- Task requirements -
Copy every line from the one with "At what coordinates" through the end of the lines, shifting each answer coordinate by -40. Leave the pictures out of your copy.

[Data for locating words and elements]
⁂
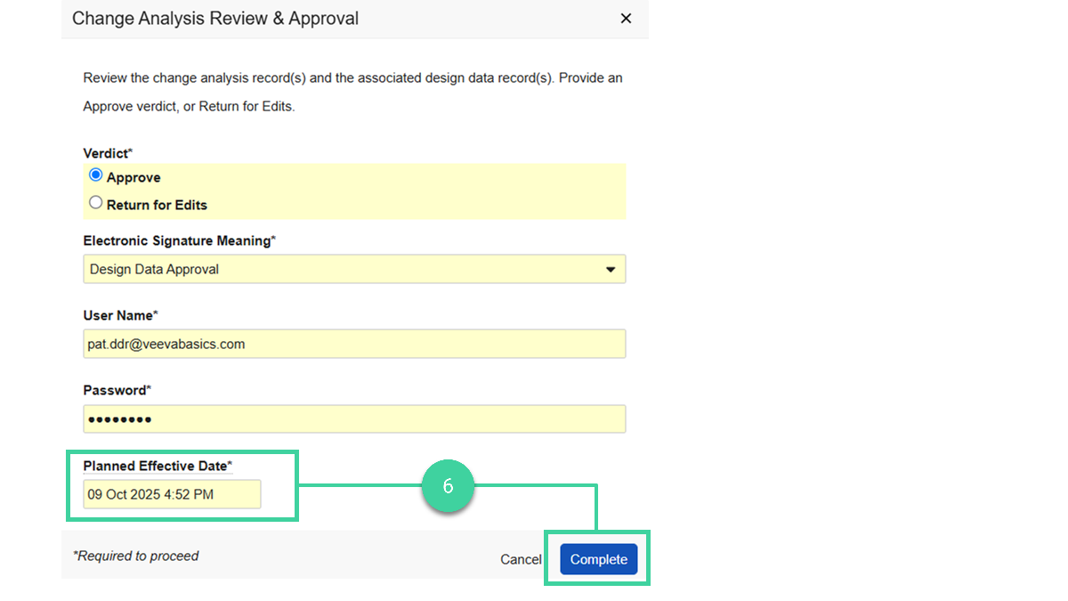Click the Change Analysis Review & Approval title
The height and width of the screenshot is (601, 1068).
click(x=214, y=18)
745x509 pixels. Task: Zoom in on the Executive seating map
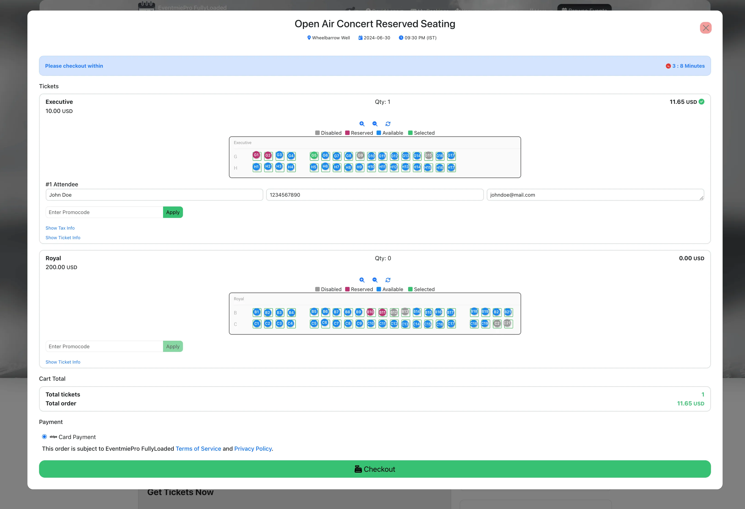coord(362,124)

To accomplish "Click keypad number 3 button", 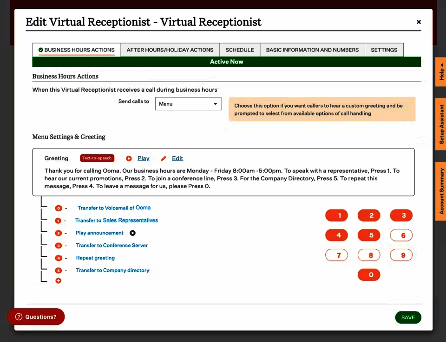I will point(401,215).
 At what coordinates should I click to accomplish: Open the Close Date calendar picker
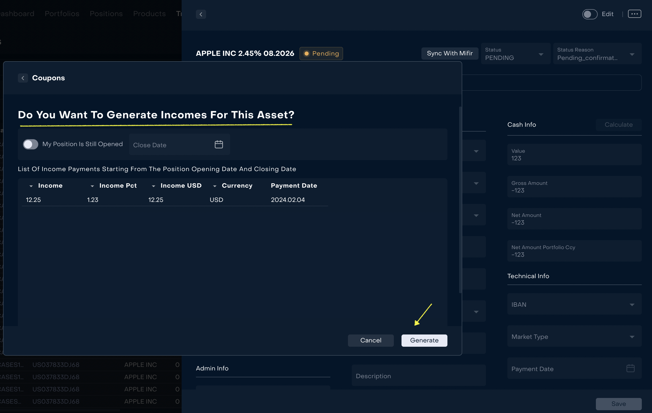pos(219,145)

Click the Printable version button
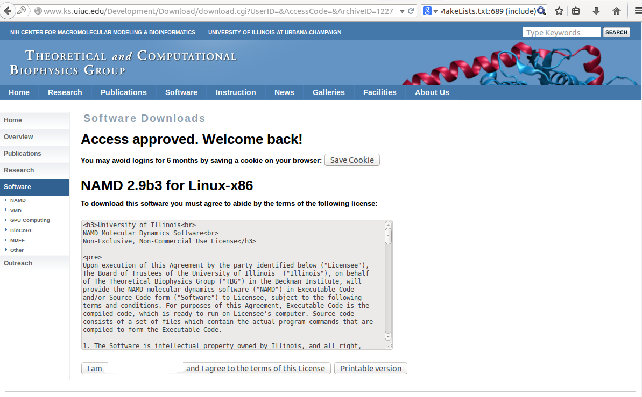pyautogui.click(x=370, y=369)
⁂
- Answer to this exercise -
 At what coordinates should I click to accomplish: Open the Close Date calendar picker
pos(179,105)

Click the Printable version button
pyautogui.click(x=330, y=329)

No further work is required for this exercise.